Written task ▸
Duplicate the lines below without any change, starting at the line with "Open the Settings and more menu" and continuing up to and including the line with "Action: click(506, 283)".

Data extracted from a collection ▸
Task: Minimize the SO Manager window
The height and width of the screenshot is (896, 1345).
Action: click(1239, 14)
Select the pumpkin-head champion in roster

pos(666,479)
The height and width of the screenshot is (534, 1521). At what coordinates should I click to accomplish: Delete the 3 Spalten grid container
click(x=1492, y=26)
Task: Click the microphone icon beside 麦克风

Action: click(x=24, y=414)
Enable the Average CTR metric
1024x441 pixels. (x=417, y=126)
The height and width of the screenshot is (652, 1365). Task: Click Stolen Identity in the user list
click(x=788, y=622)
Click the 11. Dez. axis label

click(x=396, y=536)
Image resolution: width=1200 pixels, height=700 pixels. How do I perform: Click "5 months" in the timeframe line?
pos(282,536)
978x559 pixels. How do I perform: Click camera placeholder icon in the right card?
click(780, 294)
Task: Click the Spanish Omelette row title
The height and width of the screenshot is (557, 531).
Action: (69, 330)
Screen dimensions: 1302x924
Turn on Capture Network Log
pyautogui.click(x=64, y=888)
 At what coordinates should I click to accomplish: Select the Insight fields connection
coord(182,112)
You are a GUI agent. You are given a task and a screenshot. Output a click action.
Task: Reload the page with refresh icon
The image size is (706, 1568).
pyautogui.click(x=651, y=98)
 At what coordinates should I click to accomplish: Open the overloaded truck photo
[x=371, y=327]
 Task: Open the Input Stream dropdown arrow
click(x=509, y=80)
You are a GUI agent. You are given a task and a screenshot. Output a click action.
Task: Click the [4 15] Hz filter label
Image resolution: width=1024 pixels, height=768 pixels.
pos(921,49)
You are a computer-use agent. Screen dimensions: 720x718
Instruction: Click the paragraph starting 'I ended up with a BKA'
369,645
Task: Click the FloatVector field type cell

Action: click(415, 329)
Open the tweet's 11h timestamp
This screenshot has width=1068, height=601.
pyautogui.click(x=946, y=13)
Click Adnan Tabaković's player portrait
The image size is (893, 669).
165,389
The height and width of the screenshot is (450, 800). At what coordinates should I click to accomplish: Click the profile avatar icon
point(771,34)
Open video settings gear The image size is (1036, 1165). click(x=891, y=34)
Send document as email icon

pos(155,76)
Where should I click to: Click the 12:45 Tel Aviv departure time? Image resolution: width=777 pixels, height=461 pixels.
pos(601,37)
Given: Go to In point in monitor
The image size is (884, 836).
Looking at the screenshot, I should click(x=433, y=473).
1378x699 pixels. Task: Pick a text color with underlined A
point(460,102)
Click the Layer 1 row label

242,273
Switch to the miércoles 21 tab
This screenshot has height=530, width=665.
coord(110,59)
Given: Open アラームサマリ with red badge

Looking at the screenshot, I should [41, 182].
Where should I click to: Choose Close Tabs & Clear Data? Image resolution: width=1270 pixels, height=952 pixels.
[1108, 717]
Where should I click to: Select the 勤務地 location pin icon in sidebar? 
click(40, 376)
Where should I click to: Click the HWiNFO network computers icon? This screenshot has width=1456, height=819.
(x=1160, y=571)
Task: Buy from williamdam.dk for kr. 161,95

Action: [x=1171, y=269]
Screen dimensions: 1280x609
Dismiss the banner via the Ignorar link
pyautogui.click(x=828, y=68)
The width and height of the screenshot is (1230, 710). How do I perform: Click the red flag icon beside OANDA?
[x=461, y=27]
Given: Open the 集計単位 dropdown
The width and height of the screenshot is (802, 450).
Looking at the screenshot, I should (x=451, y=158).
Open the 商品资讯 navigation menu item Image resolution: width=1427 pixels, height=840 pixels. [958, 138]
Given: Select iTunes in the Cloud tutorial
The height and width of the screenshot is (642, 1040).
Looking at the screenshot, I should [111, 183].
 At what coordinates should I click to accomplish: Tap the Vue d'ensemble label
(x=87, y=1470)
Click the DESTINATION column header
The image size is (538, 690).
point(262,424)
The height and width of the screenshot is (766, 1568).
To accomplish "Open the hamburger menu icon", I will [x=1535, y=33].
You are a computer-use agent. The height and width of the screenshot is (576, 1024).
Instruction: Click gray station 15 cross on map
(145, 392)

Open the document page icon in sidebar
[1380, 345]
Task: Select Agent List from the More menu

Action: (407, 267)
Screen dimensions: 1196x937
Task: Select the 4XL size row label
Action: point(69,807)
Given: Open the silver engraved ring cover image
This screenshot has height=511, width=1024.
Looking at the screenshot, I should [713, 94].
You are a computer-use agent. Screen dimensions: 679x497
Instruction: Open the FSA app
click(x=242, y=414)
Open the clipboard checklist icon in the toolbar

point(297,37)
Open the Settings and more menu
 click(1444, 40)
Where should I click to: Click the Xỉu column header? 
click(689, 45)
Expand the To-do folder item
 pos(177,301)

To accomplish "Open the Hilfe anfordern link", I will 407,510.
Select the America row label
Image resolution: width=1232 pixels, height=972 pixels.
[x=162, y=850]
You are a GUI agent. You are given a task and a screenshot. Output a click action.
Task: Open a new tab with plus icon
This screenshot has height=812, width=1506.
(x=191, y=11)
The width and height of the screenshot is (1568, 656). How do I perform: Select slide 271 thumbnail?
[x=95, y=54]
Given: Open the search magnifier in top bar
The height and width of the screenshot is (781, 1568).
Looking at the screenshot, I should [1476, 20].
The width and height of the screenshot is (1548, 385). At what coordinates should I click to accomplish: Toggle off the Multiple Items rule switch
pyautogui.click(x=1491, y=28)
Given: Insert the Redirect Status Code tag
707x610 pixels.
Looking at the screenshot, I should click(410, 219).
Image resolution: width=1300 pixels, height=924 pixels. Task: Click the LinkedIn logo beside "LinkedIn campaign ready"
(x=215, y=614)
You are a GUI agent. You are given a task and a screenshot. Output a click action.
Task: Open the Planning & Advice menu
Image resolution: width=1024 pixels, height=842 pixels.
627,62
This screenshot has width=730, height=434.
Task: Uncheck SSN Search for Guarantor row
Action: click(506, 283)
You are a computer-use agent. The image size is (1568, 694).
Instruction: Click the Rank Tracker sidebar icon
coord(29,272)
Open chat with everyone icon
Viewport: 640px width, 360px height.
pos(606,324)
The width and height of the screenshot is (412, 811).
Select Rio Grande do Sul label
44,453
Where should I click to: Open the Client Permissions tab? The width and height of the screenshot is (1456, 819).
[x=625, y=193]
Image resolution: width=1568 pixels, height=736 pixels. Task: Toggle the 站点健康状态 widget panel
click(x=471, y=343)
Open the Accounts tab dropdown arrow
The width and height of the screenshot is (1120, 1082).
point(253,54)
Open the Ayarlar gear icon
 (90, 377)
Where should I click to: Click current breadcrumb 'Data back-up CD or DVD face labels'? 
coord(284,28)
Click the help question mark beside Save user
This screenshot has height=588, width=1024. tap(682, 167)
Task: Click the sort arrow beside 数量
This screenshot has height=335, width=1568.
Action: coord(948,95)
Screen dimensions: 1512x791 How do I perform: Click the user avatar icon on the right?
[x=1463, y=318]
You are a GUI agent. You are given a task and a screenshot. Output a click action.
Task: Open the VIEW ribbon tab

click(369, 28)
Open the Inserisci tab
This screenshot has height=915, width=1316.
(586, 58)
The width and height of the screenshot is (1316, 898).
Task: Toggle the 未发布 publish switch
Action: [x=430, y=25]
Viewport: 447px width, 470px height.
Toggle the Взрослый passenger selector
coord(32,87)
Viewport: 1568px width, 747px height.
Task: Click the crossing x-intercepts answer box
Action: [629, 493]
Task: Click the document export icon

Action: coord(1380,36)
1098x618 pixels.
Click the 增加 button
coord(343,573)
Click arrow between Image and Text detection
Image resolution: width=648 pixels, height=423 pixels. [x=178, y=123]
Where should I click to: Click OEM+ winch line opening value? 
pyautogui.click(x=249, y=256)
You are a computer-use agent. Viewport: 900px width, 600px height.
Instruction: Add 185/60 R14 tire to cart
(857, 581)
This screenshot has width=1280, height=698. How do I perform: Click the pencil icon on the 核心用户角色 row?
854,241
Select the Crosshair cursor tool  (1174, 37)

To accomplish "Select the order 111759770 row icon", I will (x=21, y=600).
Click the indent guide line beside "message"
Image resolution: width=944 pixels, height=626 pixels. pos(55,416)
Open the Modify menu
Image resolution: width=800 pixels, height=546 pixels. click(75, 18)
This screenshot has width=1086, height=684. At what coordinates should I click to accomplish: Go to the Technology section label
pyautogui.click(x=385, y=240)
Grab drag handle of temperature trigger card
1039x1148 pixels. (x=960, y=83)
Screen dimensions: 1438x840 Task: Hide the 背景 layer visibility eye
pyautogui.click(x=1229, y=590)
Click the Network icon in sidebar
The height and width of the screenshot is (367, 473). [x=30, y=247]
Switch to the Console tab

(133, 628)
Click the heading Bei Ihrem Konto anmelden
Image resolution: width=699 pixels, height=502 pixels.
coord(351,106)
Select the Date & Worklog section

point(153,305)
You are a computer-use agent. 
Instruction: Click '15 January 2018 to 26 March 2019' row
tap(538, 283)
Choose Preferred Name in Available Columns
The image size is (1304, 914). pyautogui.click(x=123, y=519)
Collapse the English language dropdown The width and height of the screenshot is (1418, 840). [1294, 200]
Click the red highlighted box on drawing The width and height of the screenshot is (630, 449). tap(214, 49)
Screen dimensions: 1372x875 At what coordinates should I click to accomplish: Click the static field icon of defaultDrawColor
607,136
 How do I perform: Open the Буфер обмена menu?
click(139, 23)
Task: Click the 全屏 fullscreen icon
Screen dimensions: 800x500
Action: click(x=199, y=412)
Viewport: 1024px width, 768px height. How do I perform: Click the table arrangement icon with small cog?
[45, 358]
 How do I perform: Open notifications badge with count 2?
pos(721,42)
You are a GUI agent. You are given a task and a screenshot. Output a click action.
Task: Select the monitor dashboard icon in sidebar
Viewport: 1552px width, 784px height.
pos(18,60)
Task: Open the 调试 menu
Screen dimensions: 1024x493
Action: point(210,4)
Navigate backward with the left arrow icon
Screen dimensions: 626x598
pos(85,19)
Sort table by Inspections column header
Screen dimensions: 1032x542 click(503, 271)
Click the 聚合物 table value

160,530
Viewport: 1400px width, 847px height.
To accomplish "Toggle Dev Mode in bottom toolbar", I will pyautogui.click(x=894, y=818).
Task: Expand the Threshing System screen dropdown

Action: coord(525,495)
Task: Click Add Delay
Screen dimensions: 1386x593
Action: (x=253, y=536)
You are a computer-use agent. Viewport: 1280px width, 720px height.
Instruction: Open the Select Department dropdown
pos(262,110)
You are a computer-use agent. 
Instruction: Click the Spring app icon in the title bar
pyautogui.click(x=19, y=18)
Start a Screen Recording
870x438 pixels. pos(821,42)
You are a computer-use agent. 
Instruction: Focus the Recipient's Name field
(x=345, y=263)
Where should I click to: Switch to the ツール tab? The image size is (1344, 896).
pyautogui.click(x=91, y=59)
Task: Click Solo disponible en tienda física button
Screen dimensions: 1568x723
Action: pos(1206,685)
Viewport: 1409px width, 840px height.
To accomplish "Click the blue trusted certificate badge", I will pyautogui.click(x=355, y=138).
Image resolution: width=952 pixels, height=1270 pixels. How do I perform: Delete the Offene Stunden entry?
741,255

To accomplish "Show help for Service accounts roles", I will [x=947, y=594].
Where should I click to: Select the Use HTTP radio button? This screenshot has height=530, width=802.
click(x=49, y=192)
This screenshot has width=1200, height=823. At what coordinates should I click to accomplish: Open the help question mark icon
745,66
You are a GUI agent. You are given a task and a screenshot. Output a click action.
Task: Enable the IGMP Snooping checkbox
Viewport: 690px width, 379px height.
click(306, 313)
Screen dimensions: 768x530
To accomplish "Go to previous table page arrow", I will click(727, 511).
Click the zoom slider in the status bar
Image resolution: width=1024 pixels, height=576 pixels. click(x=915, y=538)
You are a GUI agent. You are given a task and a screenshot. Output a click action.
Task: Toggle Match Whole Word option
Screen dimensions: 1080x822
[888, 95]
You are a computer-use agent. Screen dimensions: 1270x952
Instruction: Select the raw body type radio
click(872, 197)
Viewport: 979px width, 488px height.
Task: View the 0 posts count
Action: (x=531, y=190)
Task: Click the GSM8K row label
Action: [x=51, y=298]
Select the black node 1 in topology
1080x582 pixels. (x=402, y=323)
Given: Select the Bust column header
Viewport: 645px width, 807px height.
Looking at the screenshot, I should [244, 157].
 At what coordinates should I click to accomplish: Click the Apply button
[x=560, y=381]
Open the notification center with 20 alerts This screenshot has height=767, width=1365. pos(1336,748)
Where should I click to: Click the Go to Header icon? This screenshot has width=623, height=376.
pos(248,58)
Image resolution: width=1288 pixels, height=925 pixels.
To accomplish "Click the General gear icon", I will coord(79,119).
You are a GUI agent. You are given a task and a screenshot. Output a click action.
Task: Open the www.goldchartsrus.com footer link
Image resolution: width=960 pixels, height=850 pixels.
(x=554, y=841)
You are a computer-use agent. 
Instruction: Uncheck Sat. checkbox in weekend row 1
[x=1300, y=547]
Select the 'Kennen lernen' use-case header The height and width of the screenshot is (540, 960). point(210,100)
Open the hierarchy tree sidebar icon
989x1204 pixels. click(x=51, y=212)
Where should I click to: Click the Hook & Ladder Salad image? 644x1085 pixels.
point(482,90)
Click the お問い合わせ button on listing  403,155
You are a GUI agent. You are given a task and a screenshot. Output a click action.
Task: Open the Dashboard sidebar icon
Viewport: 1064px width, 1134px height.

Finished exercise ▸
Open the Settings and more menu
 click(1444, 40)
Where should I click to: Click the Xỉu column header? 
click(689, 45)
Expand the To-do folder item
 pos(177,301)

To accomplish "Open the Hilfe anfordern link", I will 407,510.
Select the America row label
Image resolution: width=1232 pixels, height=972 pixels.
[x=162, y=850]
You are a GUI agent. You are given a task and a screenshot. Output a click action.
Task: Open a new tab with plus icon
This screenshot has height=812, width=1506.
(x=191, y=11)
The width and height of the screenshot is (1568, 656). How do I perform: Select slide 271 thumbnail?
[x=95, y=54]
Given: Open the search magnifier in top bar
The height and width of the screenshot is (781, 1568).
Looking at the screenshot, I should [1476, 20].
The width and height of the screenshot is (1548, 385). At what coordinates should I click to accomplish: Toggle off the Multiple Items rule switch
pyautogui.click(x=1491, y=28)
Given: Insert the Redirect Status Code tag
707x610 pixels.
Looking at the screenshot, I should click(410, 219).
Image resolution: width=1300 pixels, height=924 pixels. Task: Click the LinkedIn logo beside "LinkedIn campaign ready"
(x=215, y=614)
You are a GUI agent. You are given a task and a screenshot. Output a click action.
Task: Open the Planning & Advice menu
Image resolution: width=1024 pixels, height=842 pixels.
627,62
This screenshot has width=730, height=434.
Task: Uncheck SSN Search for Guarantor row
Action: click(506, 283)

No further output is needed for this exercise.